Heterocyclic amines (HAs) are formed at ppb level during cooking of meat and fish. Epidemiological studies have shown a correlation between the intake of fried meat and cancer. The carcinogenicity of HAs has been shown in mice, rats and non-human primates. The human risk of HA intake is not clarified, but depends on the level of exposure, dietary factors influencing their uptake and biotransformation, and on the capacity of the individual to handle HAs. Exposure will be determined by new methods for analysis of HAs in foods and for biomarkers of internal and bioactive dose. Endogenous handling will be studied using cloning techniques; critical human enzymes and polymorphisms/genetic susceptibility in the bioactivation and detoxification of HAs and individual DNA repair capacity will be characterised. Exogenous dietary factors modifying the biological handling will be investigated.

The overall objective is to increase our understanding of the impact of exposure to heterocyclic amines on human health. Three major objectives can be identified: Improvement of (i) the assessments of exposure to HAs, (ii) the understanding of endogenous factors modifying the health effects of HAs, and (iii) the understanding of exogenous (dietary) factors modifying the health effects of HAs.

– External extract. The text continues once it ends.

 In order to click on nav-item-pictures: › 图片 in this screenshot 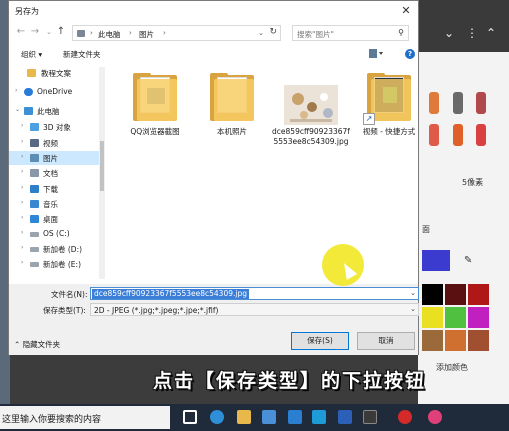, I will do `click(57, 158)`.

Exposure: Analytical methods for the determination of HAs in foods have been optimised and harmonised. Preliminary results of the most popular meat and fish dishes in Austria and in Sweden show that the precursors content in the meat has a marked influence on the formation of HAs during cooking. An analytical method for PhIP in human hair as a long-term biomarker for exposure to HAs has been developed. Ametabolite of PhIP, 5-OH-PhIP, was found in urine of exposed rats. Urinary mutagenic activity was measured after ingestion of meat with a defined amount of HAs, and two HAs were identified. The induction of tumours in Min-mice by PhIP has been performed.

Endogenous factors: V79 cell lines that co-express human enzymes have been genetically engineered and used to study the mutagenicity of HAs. Genotoxicity of HAs has been investigated with special emphasis on aminocarbolines in short-term tests. The metabolism of MeA€C has been studied in hepatic microsomes from rats and from humans. The mutagenicity of extracts of fried foods was studied through incubation with Lactobacillus strains. Germ-free rats were inoculated with human intestinal microflora and fed a standard or an experimental diet for four weeks to determine the genotoxic response.

Exogenous factors: New genetically altered V-79 cells have been used in two test systems, and it was possible to obtain positive effects with HAs. An improved protocol for the measurement of PhIP-induced DNA damage in mice and rats was established. Effects of Brassica vegetables on IQ induced liver foci in rats were studied; it is possible to use this method to investigate protective effects of vegetables. The effect of Brussels sprouts on urinary mutagenicity, induced by hamburgers, was monitored in a HA sensitive Salmonella strain. Preliminary findings showed that the HA induced effects decline after consumption of the vegetables.